[DATA UNDER STUDY — start]
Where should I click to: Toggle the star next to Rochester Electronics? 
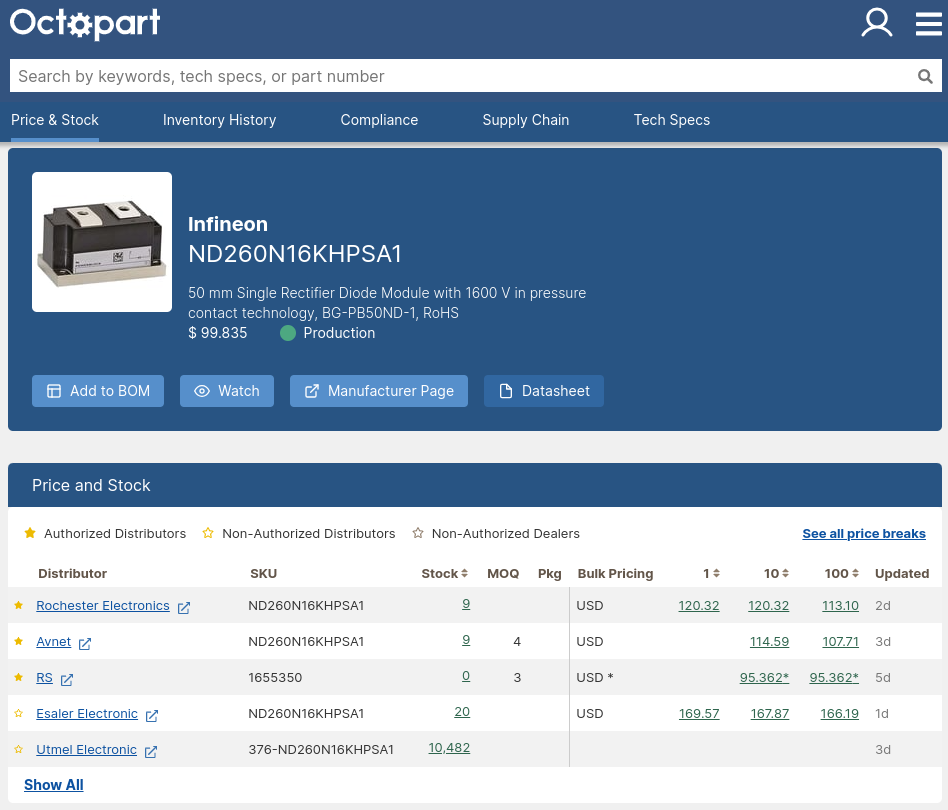19,605
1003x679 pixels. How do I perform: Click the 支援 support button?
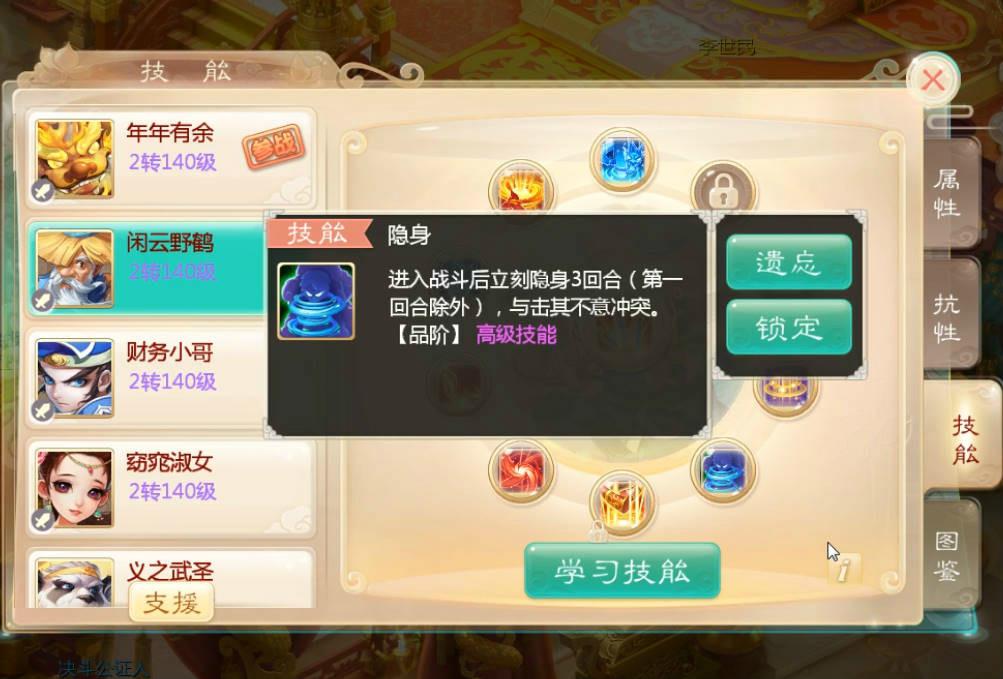tap(171, 603)
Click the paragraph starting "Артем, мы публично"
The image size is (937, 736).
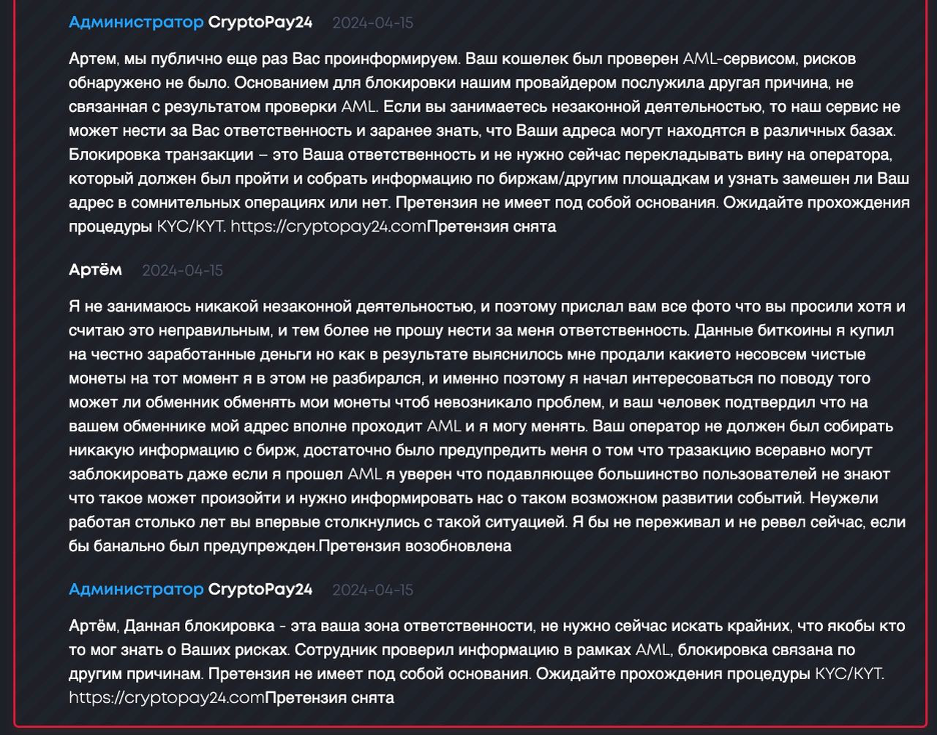tap(489, 143)
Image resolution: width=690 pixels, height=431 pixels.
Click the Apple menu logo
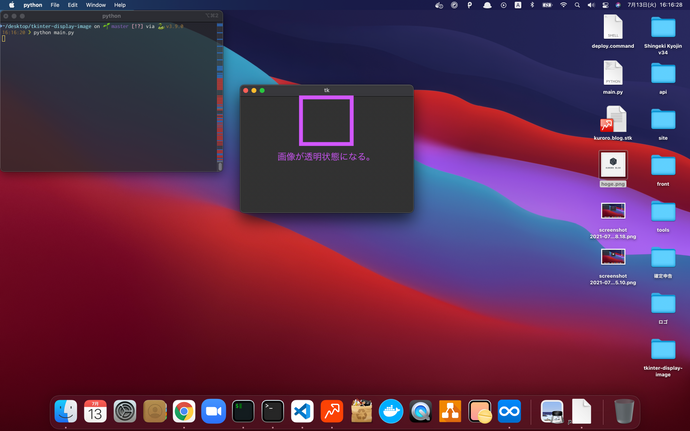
[DATA UNDER STUDY — finish]
REQUIRED WORK -> Beginning with the line where "Click the paragraph" appears, transcribe the records above word for word through their last line, and include no pictures.

TASK SOLUTION ->
Click the paragraph starting "Артем, мы публично"
The image size is (937, 736).
tap(489, 143)
Image resolution: width=690 pixels, height=431 pixels.
Click the Apple menu logo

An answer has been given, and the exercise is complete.